**WHAT IS EXPECTED**
Arrange the data below as a Markdown table with the columns Row and Line. Give each nonblank line its own row, numbered in order, and omit blank lines.

(begin)

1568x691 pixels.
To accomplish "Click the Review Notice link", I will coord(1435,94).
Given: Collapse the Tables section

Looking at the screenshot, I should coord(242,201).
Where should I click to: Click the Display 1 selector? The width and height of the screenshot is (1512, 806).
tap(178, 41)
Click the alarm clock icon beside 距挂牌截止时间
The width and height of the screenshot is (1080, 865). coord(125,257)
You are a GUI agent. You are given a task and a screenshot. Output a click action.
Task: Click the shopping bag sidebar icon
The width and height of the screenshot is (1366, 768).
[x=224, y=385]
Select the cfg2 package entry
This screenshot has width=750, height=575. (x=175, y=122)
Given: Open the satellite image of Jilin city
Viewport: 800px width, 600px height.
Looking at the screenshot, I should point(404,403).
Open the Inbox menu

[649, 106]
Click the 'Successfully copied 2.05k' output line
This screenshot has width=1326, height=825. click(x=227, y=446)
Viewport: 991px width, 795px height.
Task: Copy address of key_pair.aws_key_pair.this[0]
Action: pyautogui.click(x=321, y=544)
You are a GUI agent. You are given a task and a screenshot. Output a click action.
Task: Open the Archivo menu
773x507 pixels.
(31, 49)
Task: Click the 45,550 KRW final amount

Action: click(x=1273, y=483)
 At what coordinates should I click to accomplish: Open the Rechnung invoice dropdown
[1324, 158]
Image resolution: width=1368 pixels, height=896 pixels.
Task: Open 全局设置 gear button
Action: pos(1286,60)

(end)

**WRITTEN ANSWER**
| Row | Line |
|---|---|
| 1 | 1568x691 pixels. |
| 2 | To accomplish "Click the Review Notice link", I will coord(1435,94). |
| 3 | Given: Collapse the Tables section |
| 4 | Looking at the screenshot, I should coord(242,201). |
| 5 | Where should I click to: Click the Display 1 selector? The width and height of the screenshot is (1512, 806). |
| 6 | tap(178, 41) |
| 7 | Click the alarm clock icon beside 距挂牌截止时间 |
| 8 | The width and height of the screenshot is (1080, 865). coord(125,257) |
| 9 | You are a GUI agent. You are given a task and a screenshot. Output a click action. |
| 10 | Task: Click the shopping bag sidebar icon |
| 11 | The width and height of the screenshot is (1366, 768). |
| 12 | [x=224, y=385] |
| 13 | Select the cfg2 package entry |
| 14 | This screenshot has width=750, height=575. (x=175, y=122) |
| 15 | Given: Open the satellite image of Jilin city |
| 16 | Viewport: 800px width, 600px height. |
| 17 | Looking at the screenshot, I should point(404,403). |
| 18 | Open the Inbox menu |
| 19 | [649, 106] |
| 20 | Click the 'Successfully copied 2.05k' output line |
| 21 | This screenshot has width=1326, height=825. click(x=227, y=446) |
| 22 | Viewport: 991px width, 795px height. |
| 23 | Task: Copy address of key_pair.aws_key_pair.this[0] |
| 24 | Action: pyautogui.click(x=321, y=544) |
| 25 | You are a GUI agent. You are given a task and a screenshot. Output a click action. |
| 26 | Task: Open the Archivo menu |
| 27 | 773x507 pixels. |
| 28 | (31, 49) |
| 29 | Task: Click the 45,550 KRW final amount |
| 30 | Action: click(x=1273, y=483) |
| 31 |  At what coordinates should I click to accomplish: Open the Rechnung invoice dropdown |
| 32 | [1324, 158] |
| 33 | Image resolution: width=1368 pixels, height=896 pixels. |
| 34 | Task: Open 全局设置 gear button |
| 35 | Action: pos(1286,60) |